Answer products, such as analyses based on downhole fluid analysis, that relate to reservoir production and optimization are typically based on analyzing extremely small samples of downhole fluid, i.e., by volume relatively less than 10−9 of the hydrocarbon reserves in a typical geological formation. Moreover, the composition and characteristics of formation fluids in a reservoir are subject to change as the hydrocarbon reserves are developed and extracted. Therefore, it is advantageous to regularly monitor formation fluid properties by taking frequent downhole measurements of formation fluids throughout the exploration and production phases of an oilfield.
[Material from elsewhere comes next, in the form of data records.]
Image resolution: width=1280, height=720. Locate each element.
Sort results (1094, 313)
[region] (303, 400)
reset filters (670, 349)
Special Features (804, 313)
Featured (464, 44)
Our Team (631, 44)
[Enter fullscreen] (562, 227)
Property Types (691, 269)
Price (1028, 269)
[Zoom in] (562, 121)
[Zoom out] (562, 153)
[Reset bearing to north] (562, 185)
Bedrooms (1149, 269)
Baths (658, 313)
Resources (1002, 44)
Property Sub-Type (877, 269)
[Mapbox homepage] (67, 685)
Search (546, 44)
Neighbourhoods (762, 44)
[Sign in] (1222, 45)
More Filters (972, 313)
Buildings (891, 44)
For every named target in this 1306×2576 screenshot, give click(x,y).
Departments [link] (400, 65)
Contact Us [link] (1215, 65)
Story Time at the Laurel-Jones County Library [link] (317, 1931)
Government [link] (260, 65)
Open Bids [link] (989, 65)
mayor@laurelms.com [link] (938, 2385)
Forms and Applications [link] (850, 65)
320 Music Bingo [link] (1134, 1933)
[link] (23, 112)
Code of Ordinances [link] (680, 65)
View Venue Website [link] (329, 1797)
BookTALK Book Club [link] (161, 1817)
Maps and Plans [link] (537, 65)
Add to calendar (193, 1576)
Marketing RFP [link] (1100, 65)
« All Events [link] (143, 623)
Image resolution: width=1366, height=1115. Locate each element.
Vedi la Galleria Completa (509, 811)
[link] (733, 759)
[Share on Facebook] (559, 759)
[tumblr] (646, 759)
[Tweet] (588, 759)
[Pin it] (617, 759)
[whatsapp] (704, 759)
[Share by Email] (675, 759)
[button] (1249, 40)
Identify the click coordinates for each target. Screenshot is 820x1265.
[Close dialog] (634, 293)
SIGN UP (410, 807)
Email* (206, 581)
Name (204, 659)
The oilfield fluids typically handled in the oil exploration and production industries are an extremely harsh operating environment in comparison with the customary conditions where small measuring and data collection devices, such as microchip sensors, are used. For example, typical downhole fluid conditions in producing hydrocarbon reservoirs include downhole temperatures from 50 to 175 degrees Celsius or more, downhole pressures from 100 to 2,000 bar, densities in the range 500 to 1300 kg m−3, and viscosities from 0.1 to 1000 mPa s.
As a result of their chemical and compositional properties, oilfield fluids tend to be erosive and corrosive in nature. Due to the difficult environments in which oilfield equipment is deployed, the equipment must be capable of withstanding severe shock and corrosion due to the possibility of corrosive fluid constituents, such as H2S and CO2, and solid particulates, such as sand, being present in flowing formation fluids. Reference is made to J. A. C. Humphrey, Fundamental of Fluid Motion in Erosion by Solid Particle Impact, Int. J. Heat and Fluid Flow, Volume 11, #3, Sep. 3, 1990, and references therein, for a discussion on erosion that is caused by solid particulates, such as sand, in fluids.
Furthermore, hydrocarbon reservoir fluids tend to be complex and may contain chemical components ranging from asphaltenes and waxes to methane. The composition of hydrocarbon fluids makes deposition of waxy materials on downhole tools a distinct possibility, which often is a cause of fouling of the tools.